WASHINGTON : L'économie mondiale est prise dans une tempête de chocs et d'incertitudes, alors qu'elle tentait de se relever de la Covid-19, selon le FMI, qui a révisé mardi en baisse ses prévisions de croissance et alerte sur les nombreux risques en vue.
"L'économie mondiale, encore sous le choc de la pandémie et de l'invasion russe de l'Ukraine, fait face à des perspectives de plus en plus sombres et incertaines", observe l'économiste en chef du Fonds monétaire international, Pierre-Olivier Gourinchas, dans une note de blog.
"De nombreux risques" évoqués par le FMI dans ses dernières prévisions, en avril, "ont commencé à se concrétiser", alerte-t-il, et "le monde pourrait bientôt se trouver au bord d'une récession mondiale, deux ans seulement après la dernière".
Par conséquent, la croissance mondiale n'est désormais plus attendue qu'à 3,2% en 2022, soit 0,4 point de moins que ce qui était anticipé en avril.
"Cela reflète le ralentissement de la croissance dans les trois plus grandes économies du monde – les Etats-Unis, la Chine et la zone euro – avec des conséquences importantes pour les perspectives mondiales", observe Pierre-Olivier Gourinchas.
La prévision de croissance des Etats-Unis pour cette année est abaissée de 1,4 point par rapport à avril, à 2,3%, en raison d'"une croissance plus faible en début d'année", et des conséquences de la forte inflation.
La Chine a enregistré "un ralentissement pire que prévu", avec 3,3% de croissance prévue (-1,1 point) à cause des fermetures liées à la Covid-19, et de "l'aggravation de la crise immobilière".
La prévision de croissance pour la zone euro est abaissée de 0,2 point seulement, à 2,6%, plombée par l'Allemagne, la France et l'Espagne, en conséquence, entre autres, de la guerre en Ukraine.
«Chocs»
La Russie en revanche, qui fait face à une vague de sanctions internationales en répercussions à cette attaque, devrait voir son économie plonger un peu moins qu'attendu en 2022, de 6%, et non de 8,5% comme anticipé il y a trois mois.
Guerre en Ukraine, inflation, fort ralentissement économique en Chine: "Plusieurs chocs ont frappé une économie mondiale déjà fragilisée par la pandémie", relève le FMI.
Les prix ne cessent de grimper, partout dans le monde.
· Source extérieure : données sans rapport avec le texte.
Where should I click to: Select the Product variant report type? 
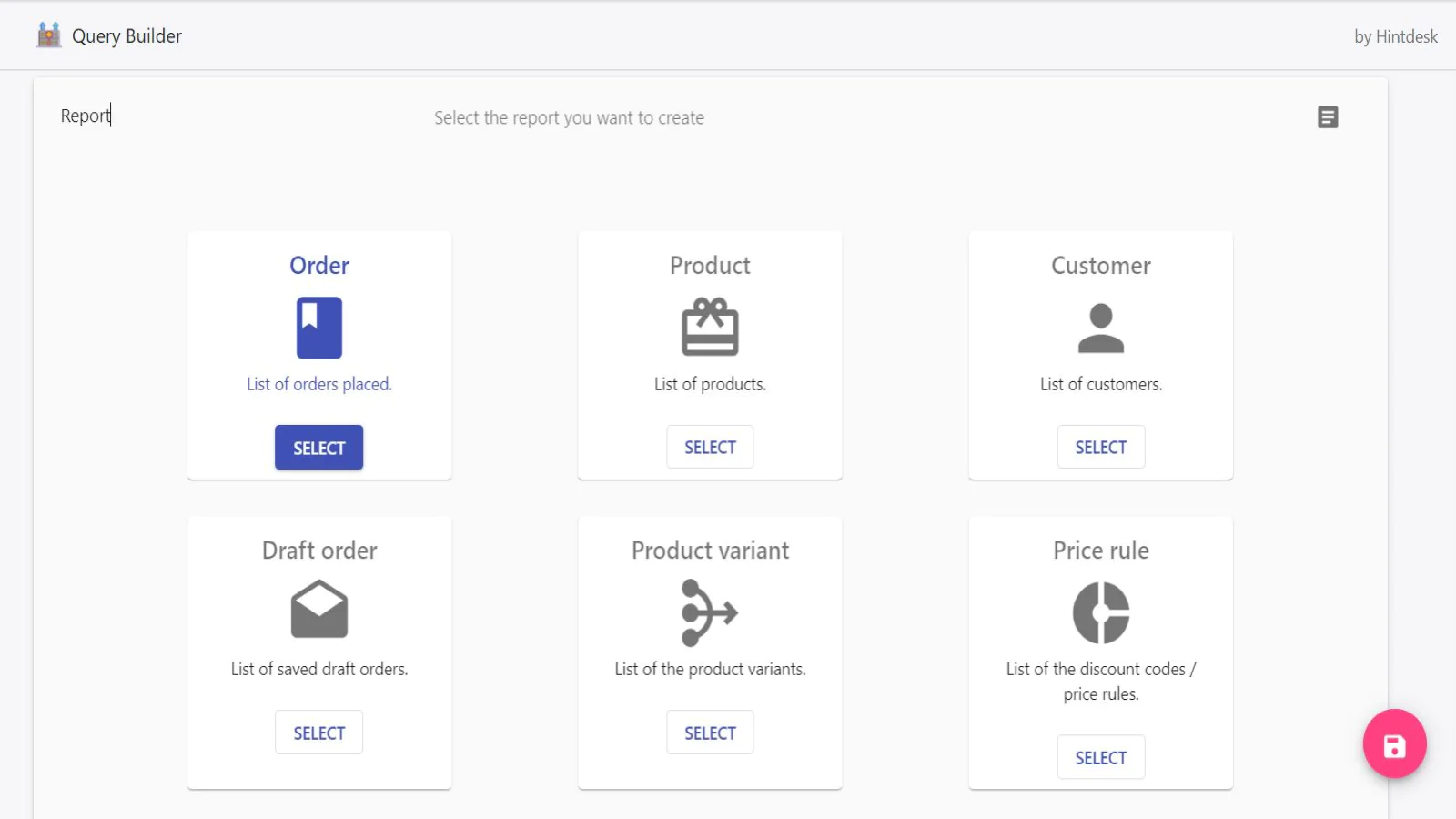[x=710, y=732]
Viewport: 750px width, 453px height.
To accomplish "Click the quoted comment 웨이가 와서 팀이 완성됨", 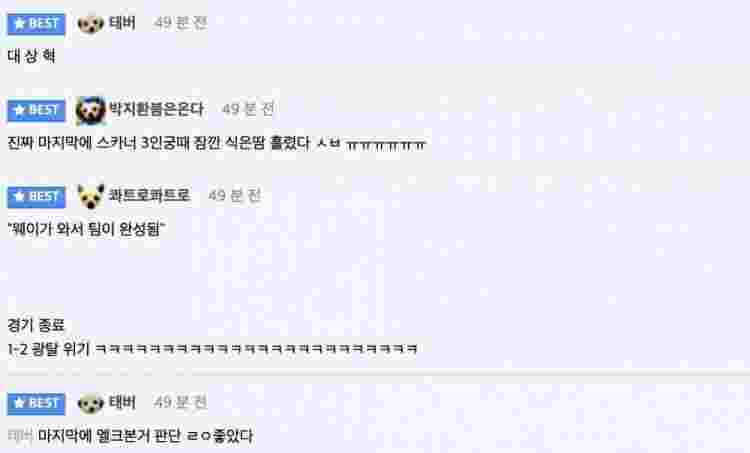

L'inflation devrait atteindre 8,3% cette année à l'échelle mondiale (+0,9 point par rapport aux prévisions d'avril). La guerre en Ukraine a fait flamber les prix de l'alimentation et de l'énergie, pesant particulièrement lourd sur les populations les plus pauvres.
Face à cela, les banques centrales, dont la Fed aux Etats-Unis et la BCE en Europe, ont commencé à refermer le robinet des liquidités pour restreindre la consommation et desserrer la pression sur les prix.
Mais cela ne se fera pas sans mal, avertit le FMI: "Une politique monétaire plus stricte aura inévitablement des coûts économiques, mais tout retard ne fera que les exacerber".
Pour protéger les populations les plus vulnérables, "un soutien budgétaire ciblé (de la part des gouvernements) peut aider à amortir l'impact", sans toutefois alourdir les dettes publiques, car les taux d'intérêts ont augmenté, avertit encore l'institution de Bretton Woods.
Risques nombreux
Pour 2023, la prévision mondiale est encore plus dégradée, perdant 0,7 points, pour tomber à 2,9%, à cause notamment des conséquences de la lutte contre l'inflation.
Et la réalité pourrait ainsi s'avérer encore pire, tant les risques pesant sur l'économie sont nombreux.
La guerre en Ukraine pourrait faire croître plus avant les prix de l'énergie, et "un arrêt complet des exportations de gaz russe vers les économies européennes en 2022 ferait largement augmenter l'inflation dans le monde à cause de prix de l'énergie plus élevés".
La lutte contre l'inflation pourrait elle, se révéler "plus coûteuse qu'attendu", souligne encore le FMI, relevant que "le risque de récession est particulièrement important en 2023".
Et le resserrement des conditions financières, en faisant grimper les taux d'intérêt, pourrait provoquer des situations de surendettement dans les pays émergents et en développement.
La croissance mondiale, qui avait reculé de 3,1% en 2020 sous l'effet de la Covid-19, a rebondi de 6,1% en 2021.